Suivi de près par le ministère des Transports et Matignon, l’accord prévoit que l’ensemble des cheminots pourront, dix-huit mois avant leur fin de carrière, travailler neuf mois à temps complet puis effectuer neuf mois non travaillés mais rémunérés à 75 %. De plus, prenant en compte la pénibilité des métiers, les contrôleurs pourront opter pour une cessation progressive sur trente-six mois. Chez les conducteurs et les aiguilleurs, les mesures s’étalent de vingt-quatre à trente mois, dont la moitié sans activité mais rémunérée à 75 %. « Sur trente années de carrière, un agent de conduite ou un contrôleur passe six ans hors de chez lui. Cette pénibilité mérite une compensation et un atterrissage correct en fin de carrière », note Thierry Nier, secrétaire général de la CGT cheminots.
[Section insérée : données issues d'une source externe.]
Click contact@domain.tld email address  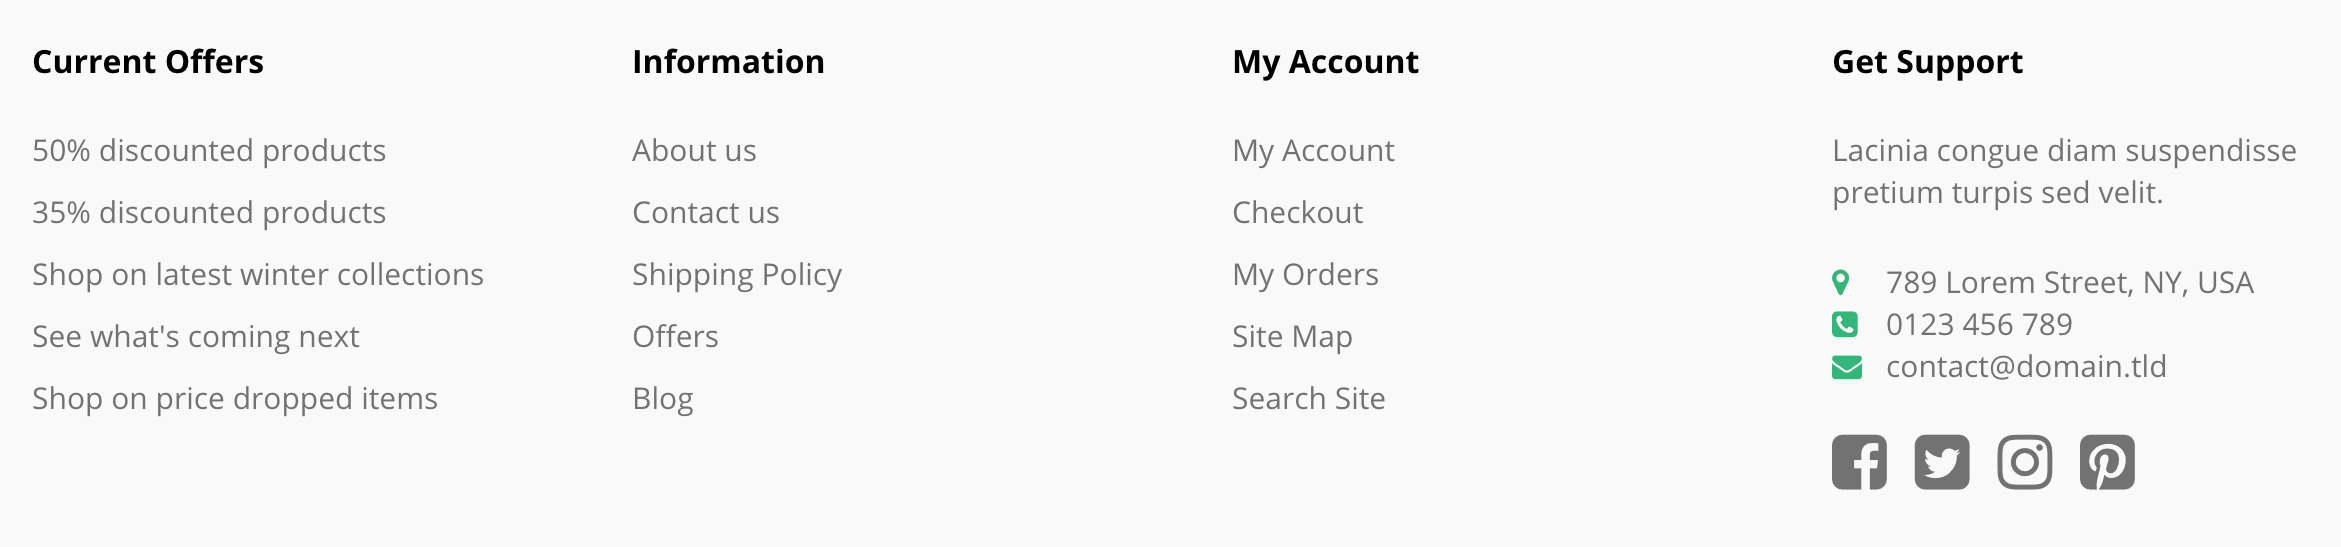pyautogui.click(x=2026, y=367)
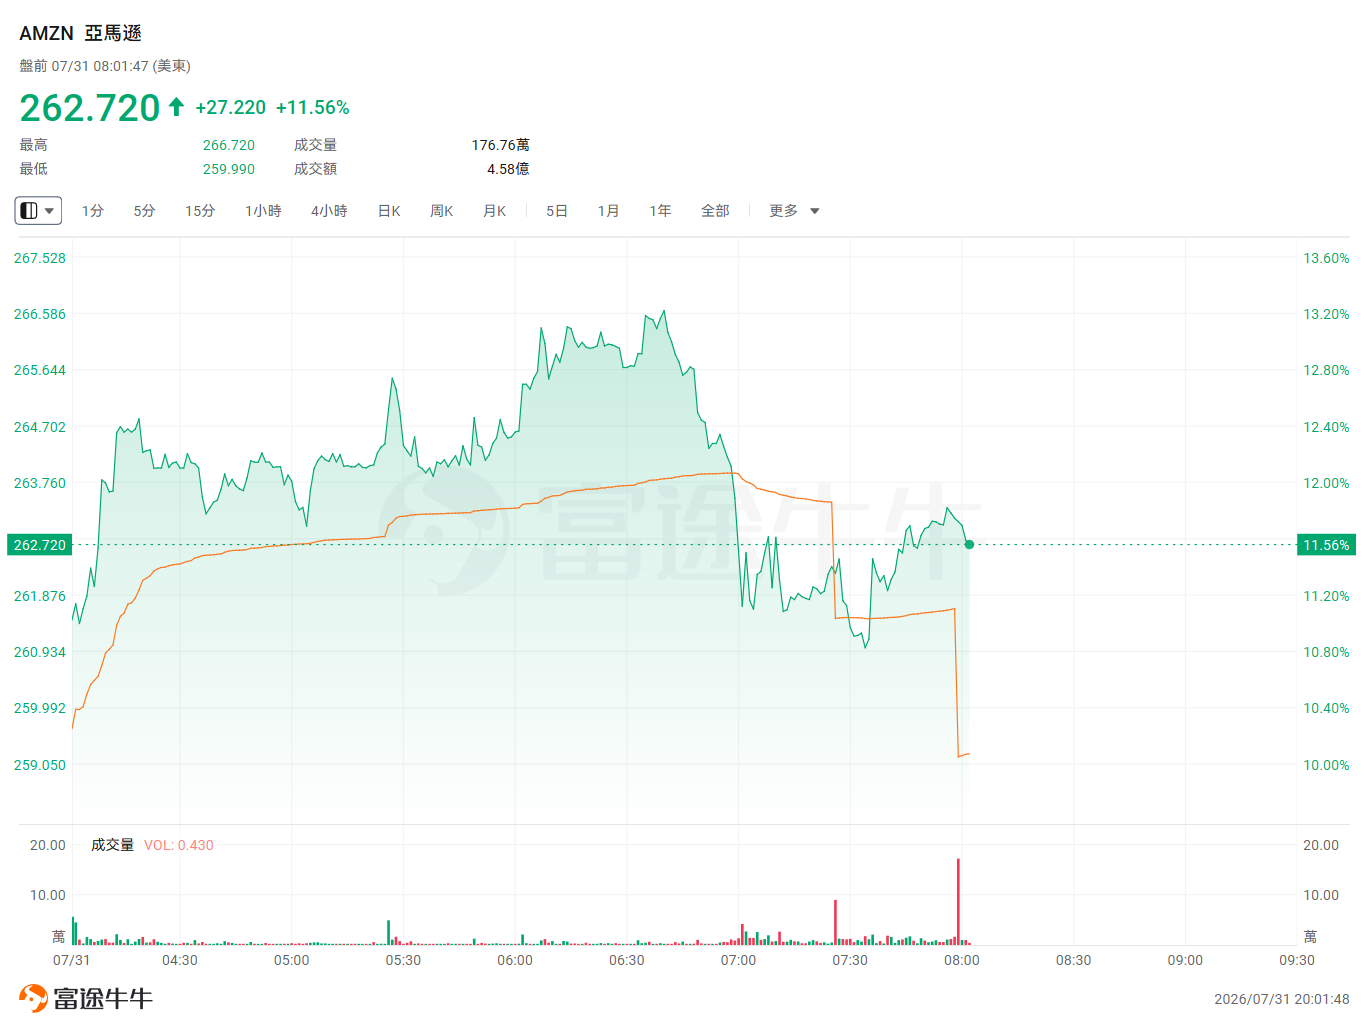Click the 262.720 price label on axis
The height and width of the screenshot is (1031, 1369).
coord(40,545)
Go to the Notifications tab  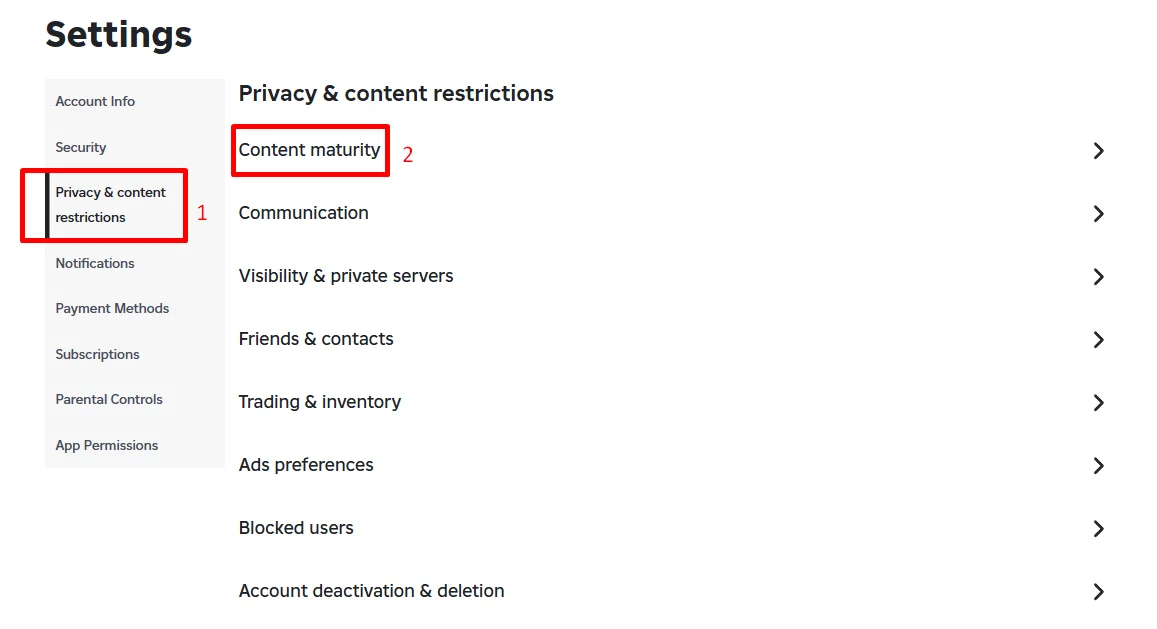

Bénéfices de 1,3 milliard en 2023
Selon les Échos, ces avancées coûteraient entre 30 et 40 millions d’euros, leur montant réel dépendant du nombre d’agents qui déclencheront ces mesures. « Cet accord est financé par la SNCF, sur son propre compte d’exploitation, à partir des bénéfices qu’elle réalise, insiste dans une note, Stéphane Itier du cabinet Secafi-Alpha. Et les économies sous-jacentes liées à ces départs dans les prochaines années permettront sans doute de renforcer davantage ces résultats. »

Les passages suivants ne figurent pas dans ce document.